More about incrementals

It’s not all rainbows and butterflies when it comes to building incremental models. Imagine this: table_a has upstreams table_b, table_c, and table_d, all joined together. For any given row in the output table, how do you check if a record is considered “more recent” than the existing record, and needs to be updated?

Prerequisite: When did this table last refreshed?

Every table needs to have a commit_time column where it specifies the most recent insert/update datetime of this record.

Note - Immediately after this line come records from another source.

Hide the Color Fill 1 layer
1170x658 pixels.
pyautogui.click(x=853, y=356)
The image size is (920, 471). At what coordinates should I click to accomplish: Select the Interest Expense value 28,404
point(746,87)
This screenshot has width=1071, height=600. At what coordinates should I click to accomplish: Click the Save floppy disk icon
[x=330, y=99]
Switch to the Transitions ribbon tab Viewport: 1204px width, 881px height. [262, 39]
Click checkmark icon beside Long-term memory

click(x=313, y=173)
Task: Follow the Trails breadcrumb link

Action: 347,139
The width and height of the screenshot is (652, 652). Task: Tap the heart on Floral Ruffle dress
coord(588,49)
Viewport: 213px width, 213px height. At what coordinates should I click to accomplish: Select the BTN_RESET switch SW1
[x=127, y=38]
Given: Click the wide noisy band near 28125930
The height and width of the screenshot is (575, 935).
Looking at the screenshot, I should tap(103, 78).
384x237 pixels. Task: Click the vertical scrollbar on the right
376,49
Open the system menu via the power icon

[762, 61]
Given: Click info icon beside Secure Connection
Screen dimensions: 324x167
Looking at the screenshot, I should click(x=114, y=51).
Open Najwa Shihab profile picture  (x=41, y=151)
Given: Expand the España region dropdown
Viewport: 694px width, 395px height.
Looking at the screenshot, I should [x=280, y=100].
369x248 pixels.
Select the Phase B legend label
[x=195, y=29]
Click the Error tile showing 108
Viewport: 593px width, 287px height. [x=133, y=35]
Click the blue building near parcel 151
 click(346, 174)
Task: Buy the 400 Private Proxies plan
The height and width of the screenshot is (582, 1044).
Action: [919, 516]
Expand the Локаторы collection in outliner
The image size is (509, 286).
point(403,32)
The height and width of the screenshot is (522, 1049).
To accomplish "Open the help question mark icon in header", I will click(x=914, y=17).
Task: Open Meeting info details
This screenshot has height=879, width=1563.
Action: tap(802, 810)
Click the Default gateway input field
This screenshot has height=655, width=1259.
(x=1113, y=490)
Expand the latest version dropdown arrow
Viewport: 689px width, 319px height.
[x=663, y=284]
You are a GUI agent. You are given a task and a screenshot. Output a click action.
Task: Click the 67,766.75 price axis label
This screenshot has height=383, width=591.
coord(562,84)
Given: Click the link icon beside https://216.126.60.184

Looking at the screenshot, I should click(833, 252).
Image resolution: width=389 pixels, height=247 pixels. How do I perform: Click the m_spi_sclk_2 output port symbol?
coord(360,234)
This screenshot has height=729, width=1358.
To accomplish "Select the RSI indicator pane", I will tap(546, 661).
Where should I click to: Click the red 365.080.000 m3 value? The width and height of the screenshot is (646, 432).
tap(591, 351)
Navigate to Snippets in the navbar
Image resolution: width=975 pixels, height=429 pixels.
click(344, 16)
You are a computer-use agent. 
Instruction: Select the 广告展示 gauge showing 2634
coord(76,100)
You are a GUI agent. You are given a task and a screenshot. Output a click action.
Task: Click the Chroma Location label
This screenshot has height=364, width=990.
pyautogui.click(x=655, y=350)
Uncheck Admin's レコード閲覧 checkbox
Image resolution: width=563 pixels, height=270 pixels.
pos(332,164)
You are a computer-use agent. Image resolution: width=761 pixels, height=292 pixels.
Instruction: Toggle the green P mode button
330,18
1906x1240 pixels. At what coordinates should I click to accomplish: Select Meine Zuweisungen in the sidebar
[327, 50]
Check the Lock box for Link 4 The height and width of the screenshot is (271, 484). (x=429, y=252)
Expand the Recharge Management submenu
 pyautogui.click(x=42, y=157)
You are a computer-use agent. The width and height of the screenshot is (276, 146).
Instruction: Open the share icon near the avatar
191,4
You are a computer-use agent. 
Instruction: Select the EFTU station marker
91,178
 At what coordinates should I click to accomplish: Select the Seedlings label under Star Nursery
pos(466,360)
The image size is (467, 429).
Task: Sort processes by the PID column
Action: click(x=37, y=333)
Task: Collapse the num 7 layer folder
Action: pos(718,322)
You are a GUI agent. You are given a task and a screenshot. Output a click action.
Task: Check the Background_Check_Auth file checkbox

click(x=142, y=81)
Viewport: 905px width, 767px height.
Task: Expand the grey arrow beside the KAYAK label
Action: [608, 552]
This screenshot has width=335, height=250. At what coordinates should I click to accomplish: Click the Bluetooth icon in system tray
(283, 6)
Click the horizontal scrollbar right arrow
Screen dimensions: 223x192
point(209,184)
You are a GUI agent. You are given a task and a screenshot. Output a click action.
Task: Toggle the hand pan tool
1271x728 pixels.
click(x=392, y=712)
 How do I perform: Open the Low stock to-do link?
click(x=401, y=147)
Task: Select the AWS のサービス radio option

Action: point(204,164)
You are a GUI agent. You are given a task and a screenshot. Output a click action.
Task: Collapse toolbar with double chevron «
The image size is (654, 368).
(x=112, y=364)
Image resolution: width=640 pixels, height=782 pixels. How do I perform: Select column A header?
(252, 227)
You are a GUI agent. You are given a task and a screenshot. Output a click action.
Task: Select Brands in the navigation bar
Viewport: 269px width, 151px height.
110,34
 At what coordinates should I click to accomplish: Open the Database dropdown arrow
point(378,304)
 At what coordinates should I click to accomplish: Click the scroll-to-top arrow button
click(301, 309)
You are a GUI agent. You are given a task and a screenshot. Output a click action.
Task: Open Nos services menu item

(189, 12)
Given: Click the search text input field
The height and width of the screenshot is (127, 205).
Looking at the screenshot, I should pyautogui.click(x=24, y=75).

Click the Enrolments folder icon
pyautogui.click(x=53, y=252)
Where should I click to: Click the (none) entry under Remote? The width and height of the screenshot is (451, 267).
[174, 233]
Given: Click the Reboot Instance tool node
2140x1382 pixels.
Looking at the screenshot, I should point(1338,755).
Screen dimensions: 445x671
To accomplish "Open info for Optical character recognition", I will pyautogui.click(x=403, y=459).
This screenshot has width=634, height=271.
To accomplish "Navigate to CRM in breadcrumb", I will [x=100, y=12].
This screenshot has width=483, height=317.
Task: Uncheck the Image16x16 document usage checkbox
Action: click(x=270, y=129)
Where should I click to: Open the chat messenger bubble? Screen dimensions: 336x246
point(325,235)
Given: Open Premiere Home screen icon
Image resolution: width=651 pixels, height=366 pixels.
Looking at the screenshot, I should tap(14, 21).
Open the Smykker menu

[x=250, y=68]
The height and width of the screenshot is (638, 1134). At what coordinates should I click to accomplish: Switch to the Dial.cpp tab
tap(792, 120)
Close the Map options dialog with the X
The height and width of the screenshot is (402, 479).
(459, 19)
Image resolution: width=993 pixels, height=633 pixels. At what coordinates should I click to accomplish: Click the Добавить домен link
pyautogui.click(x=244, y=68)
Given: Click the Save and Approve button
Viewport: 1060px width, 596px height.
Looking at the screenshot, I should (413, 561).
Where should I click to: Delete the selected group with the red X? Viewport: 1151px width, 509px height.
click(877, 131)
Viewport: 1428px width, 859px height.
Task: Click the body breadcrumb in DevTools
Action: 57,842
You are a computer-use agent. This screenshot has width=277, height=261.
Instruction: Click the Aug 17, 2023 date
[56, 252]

Back to the table A,B,C,D example. We proceed to build table_a_tmp using table_b, table_c, and table_d. Since we have the commit_time of each row from each upstream table, the output of GREATEST(table_b.commit_time, table_c.commit_time, table_d.commit_time) will return the “most recent update” datetime of this particular row. If the output is more recent than the previous update datetime (checkpoint) of table_a, then it will be updated/inserted into table_a.

Of course I’m oversimplying the problem here. There’s still alot of possibility such as aggregates, window functions, deletions, etc. Maybe I’ll share the guide I wrote here sometime in the future. It still needs more incremental improvements 😆.

Ok I’m really sick of writing about incremental. Let’s stop here.

Culture of writing

Coming from a team with zero documentation, I can feel the power of documenting our works. I can’t emphasize how much has the docs written by my fellow SB-ers enabled me to work independently without disturbing others. I can simply search and read most of the info I need.

Not to mention, my boss said “documenting your tasks is part of actual work”. Give him a like.

Guess I’ll stop here today. Signing off.